Алена, которая в это время как раз надела бюстгальтер, опять его расстегнула, выпустив на волю прекрасные белоснежные груди с крупными розовыми, похожими на бутоны, сосками. Еще несколько дней назад Дмитрий сходил с ума от этого зрелища, как сопливый подросток, а сейчас его чуть не перекосило от отвращения. Он даже подумал, что если Алена сейчас же не оденется, то все его тело обкидает аллергической сыпью. Главе бюро добрых услуг нестерпимо захотелось в ванну Ирины, в которую она наливала ему отвары душистых трав. Даже его грубая мужская кожа после этих ванн делалась мягкой и шелковистой. После ванны он обычно ложился в чистую хрустящую постель с бокалом вина или чашкой такого же душистого успокоительного отвара, смотря по обстоятельствам. И в этот момент никакие груди перед ним не отсвечивали, если, конечно, он специально их владелицу об этом не просил. Ирина непостижимым образом умела угадывать его желания. Она, как и Алена, была темпераментной и неуемной, но всегда умела усмирить свою страсть, если чувствовала, что Дмитрий пришел к ней отдохнуть самым тривиальным образом, без объятий.

Дмитрий Борисович перевел глаза выше груди Алены, на пухлые ее губы, которые совершенно обезоружили его в кафе на Невском проспекте, и окончательно уверился в том, что для поправки здоровья и профилактики аллергии ему необходимо немедленно же посетить квартиру Ирины, находящуюся под личным покровительством небесно-прекрасной Божией Матери «Троеручицы». Он посмотрел на часы, хлопнул себя по лбу и насквозь фальшивым голосом объявил Алене, что чуть не забыл про важную деловую встречу, которая должна состояться ровнехонько через сорок минут. Возможно, Кощеева дочь не поверила бы ему, если бы своими глазами не увидела, как спешно он начал одеваться, пропуская пуговицы на рубашке, и как бесился, когда непрогретый «бумер» не желал немедленно заводиться. Дмитрий безжалостно выбросил Алену из машины у ближайшей станции метро и погнал «бумер» то ли к Ирине, то ли к «Троеручице».
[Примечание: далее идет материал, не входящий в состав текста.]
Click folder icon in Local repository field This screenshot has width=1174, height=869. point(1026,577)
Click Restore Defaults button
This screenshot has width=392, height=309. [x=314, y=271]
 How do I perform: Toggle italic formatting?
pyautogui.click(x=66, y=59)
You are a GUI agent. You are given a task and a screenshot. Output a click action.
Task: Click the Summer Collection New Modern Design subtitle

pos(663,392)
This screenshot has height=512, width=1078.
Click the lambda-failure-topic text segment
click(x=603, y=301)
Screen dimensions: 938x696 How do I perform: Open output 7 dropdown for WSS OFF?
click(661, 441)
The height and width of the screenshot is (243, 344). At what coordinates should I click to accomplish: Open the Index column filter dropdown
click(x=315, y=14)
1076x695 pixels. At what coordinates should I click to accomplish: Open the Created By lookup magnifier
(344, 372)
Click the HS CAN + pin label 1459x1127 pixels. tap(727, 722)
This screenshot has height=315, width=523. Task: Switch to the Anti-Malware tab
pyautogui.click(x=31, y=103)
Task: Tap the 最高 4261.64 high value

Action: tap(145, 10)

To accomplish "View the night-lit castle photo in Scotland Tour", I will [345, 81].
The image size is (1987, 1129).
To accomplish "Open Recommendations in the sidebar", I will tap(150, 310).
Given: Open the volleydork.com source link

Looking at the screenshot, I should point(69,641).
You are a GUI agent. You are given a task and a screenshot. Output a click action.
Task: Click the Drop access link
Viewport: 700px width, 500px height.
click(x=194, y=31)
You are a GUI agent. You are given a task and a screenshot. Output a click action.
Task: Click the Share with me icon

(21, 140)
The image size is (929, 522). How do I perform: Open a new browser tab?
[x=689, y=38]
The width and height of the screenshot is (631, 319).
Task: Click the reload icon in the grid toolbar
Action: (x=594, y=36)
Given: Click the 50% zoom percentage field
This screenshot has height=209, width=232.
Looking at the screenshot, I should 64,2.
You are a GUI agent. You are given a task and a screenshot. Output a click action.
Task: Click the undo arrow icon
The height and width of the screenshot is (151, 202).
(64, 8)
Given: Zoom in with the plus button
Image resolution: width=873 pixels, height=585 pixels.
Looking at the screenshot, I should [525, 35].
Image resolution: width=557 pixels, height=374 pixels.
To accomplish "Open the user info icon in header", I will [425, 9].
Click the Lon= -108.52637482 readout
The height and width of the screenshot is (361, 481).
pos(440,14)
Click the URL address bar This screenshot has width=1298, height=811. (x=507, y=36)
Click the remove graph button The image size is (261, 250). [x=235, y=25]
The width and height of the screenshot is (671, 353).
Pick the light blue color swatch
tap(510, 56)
Отмокая в ванне с отваром брусничного листа и валерианового корня, Дмитрий чувствовал себя альпинистом, вернувшимся домой после тяжелого восхождения. Он покорил целых две Джомолунгмы Алениных грудей, молочно-белое плато ее плоского живота, не говоря уже о более труднодоступных районах, и очень устал. Заснул он возле Ирины спокойным сном раскаявшегося в случайном грехе праведника, уткнувшись в ее теплое плечо.

Алена Кощеевна еще долго звонила ему, пытаясь назначить свидание, но Дмитрий Борисович был непреклонен. Он переболел ею, выздоровел и не имел больше никакого желания покорять заново уже покоренные вершины. Он собирался передохнуть, расслабившись под Ирининым боком несколько деньков, и приступить наконец к тому, ради чего он подле нее и грелся, а именно к изыманию «Троеручицы».

Когда бдительность Ирины очередной раз была счастливо усыплена, в определенный момент Дмитрий решил, что пора пришла. Он попросил у нее ключи от ее квартиры, и она на следующий же день преподнесла их ему в качестве подарка с элегантным брелоком в виде серебряной рыбки. В целях окончательного замазывания глаз глупой женщине он специально несколько раз являлся в квартире до прихода Ирины с работы. В ее любимую вазу синего стекла ставил наскоро купленный у метро букет самых дешевых гвоздик, рядом – стандартную бутыль «Советского шампанского», а сам делал вид, что умирал в ее отсутствие если и не от любви, то от страстного желания уж точно. От подобных знаков внимания Ирина балдела от влажных глаз до офигенного секса в ванной.